» GIVEN TEXT

----

The Dutch researchers stress an important difference between Chinese and Western programmes. The latter's international development model is built upon invasive conditionalities and reform requirements. Such an ‘instructional’ approach is not limited to economic development policies; it is also expanded to SDG (sustainable development goals).

“West needs to help and encourage countries who are highly dependent on oil for their economics to pivot with us, go away from oil and gas”, wrote Amy Myers Jaffe, managing director of the Climate Policy Lab at Tufts University.

Meanwhile, China offers an opportunity to quickly fill in critical and long-standing infrastructure gaps with a “non-interference and equal partnership” narrative that is considered a welcome break from Western practice. Opinion polls have shown a continued trend of favourable opinions towards the influence Chinese presence has on African societies.

However, it is critical to keep in mind that Chinese activity is shrinking. Investment into the countries of the BRI (worldwide) have totalled 47 billion dollars in 2020, 54pc less than the year before, while Sub-Saharan Africa saw a decline in new commitments of 69pc. Researchers also see a geographical rebalancing of Chinese overseas finance towards its more direct neighbourhood in East and West Asia.

Let us also not forget that sanctioned Russia is the third and second largest producer of oil and natural gas, respectively, in the world. The West will likely do everything possible to stop buying the country's oil and gas, thus hindering its government's budget. The US is self-sufficient in terms of both natural resources, while Europe would certainly be doing as much as possible to speed up the transition to renewable energy. This trend will push innovation in the sector. Simple things like solar (PV) will become cheaper. Complex things like hydrogen will see faster development. In some new areas like decarbonised cement production, we should expect the emergence of new, cost-efficient solutions.

Ethiopia will certainly benefit from technological advances in renewable energy as we need to develop our capabilities of zero-carbon energy generation as cost-efficiently as possible.

Five years ago, the International Energy Agency (IEA) described four large-scale technology revolutions that were supposed to change the energy equilibrium in the world. All of them were grounded in geopolitics: discovery and exploration of shale gas and oil in the United States; the emergence of cheap photovoltaic panels; China moving to clean energy; electricity becoming the major energy conduit, replacing oil and coal.

In the turbulent times of today, these four factors play a crucial role.

American shale oil is expensive to extract, and therefore its production was reduced by 15pc as soon as demand went down during the COVID pandemic. Nowadays, the US government is calling on shale oil producers to restart drilling. There is no cheap oil in sight, while the expensive oil will be abundant as long as it is economical to extract complicated oil. We are indeed entering a new era when oil will no longer be a rational source of electricity generation.

Cheap photovoltaic panels are mostly produced in a peaceful China from Chinese raw materials. The Russian war will not impact this market negatively. In contrast, the second-degree impact of the war (namely Europe’s drive toward renewables and demand to replace diesel) will increase the market and hopefully drive prices further down. China’s movement toward clean energy will persist.

The long-term trend to electricity as a dominant source of energy is supported by the Ethiopian energy situation and market conditions that have emerged now (expensive oil). We need to realise that any world crisis leads to the closing (encapsulation) of national economics. The only future-proof way for Ethiopia is to become energy independent while being energy abundant, and solar energy is the most cost-effective path to this goal.

----

» WHAT TO DO
Rewrite the passage of the energy commentary starting at "However, it is" and ending at "and West Asia.", replacing "shrinking" with "declining".

» RECORDS SUPPLIED

----

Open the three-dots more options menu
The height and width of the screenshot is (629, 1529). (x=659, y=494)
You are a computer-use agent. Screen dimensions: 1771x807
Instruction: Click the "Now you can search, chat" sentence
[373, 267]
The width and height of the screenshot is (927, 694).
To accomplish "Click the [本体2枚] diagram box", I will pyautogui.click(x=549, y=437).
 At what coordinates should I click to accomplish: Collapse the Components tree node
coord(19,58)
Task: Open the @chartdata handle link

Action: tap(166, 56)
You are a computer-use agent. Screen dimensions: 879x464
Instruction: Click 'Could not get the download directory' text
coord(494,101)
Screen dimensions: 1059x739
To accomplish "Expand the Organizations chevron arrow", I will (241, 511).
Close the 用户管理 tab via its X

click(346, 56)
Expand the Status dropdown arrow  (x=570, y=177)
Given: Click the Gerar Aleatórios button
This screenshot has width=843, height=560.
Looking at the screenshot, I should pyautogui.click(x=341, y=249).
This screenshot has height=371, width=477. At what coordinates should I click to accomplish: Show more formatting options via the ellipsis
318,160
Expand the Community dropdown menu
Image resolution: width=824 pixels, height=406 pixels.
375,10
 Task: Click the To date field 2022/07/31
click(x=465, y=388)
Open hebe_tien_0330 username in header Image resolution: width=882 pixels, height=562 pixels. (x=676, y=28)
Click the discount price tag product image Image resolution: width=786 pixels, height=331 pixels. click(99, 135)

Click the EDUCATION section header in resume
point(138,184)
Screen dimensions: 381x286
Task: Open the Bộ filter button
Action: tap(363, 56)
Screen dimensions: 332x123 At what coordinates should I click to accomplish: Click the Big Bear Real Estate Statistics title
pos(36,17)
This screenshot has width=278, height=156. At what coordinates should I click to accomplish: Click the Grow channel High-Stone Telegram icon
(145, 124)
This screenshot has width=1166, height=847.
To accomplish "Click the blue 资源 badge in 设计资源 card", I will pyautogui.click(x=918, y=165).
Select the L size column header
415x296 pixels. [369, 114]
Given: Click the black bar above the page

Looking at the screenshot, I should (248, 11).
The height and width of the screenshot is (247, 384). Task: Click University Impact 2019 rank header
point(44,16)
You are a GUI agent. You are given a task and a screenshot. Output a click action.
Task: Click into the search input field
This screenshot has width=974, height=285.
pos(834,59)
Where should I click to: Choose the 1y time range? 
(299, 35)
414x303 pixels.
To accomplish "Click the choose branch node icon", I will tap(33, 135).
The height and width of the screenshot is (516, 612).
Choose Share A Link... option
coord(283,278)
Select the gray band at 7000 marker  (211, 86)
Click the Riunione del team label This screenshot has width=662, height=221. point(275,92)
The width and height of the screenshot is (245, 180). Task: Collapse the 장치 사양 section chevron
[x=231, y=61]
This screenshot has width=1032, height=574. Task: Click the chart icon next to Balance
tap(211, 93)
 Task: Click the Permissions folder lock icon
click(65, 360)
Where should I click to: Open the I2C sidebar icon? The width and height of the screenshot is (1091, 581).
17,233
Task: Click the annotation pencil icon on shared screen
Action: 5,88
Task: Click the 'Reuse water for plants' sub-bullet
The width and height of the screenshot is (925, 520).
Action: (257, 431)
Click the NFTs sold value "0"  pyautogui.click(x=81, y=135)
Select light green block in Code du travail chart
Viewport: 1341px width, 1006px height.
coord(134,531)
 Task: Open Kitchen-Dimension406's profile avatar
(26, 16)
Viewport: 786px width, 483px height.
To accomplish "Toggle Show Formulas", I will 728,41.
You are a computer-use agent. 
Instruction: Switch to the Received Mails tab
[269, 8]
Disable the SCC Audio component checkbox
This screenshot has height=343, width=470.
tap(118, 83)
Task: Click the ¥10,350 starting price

----

» TASK RESPONSE
However, it is critical to keep in mind that Chinese activity is declining. Investment into the countries of the BRI (worldwide) have totalled 47 billion dollars in 2020, 54pc less than the year before, while Sub-Saharan Africa saw a decline in new commitments of 69pc. Researchers also see a geographical rebalancing of Chinese overseas finance towards its more direct neighbourhood in East and West Asia.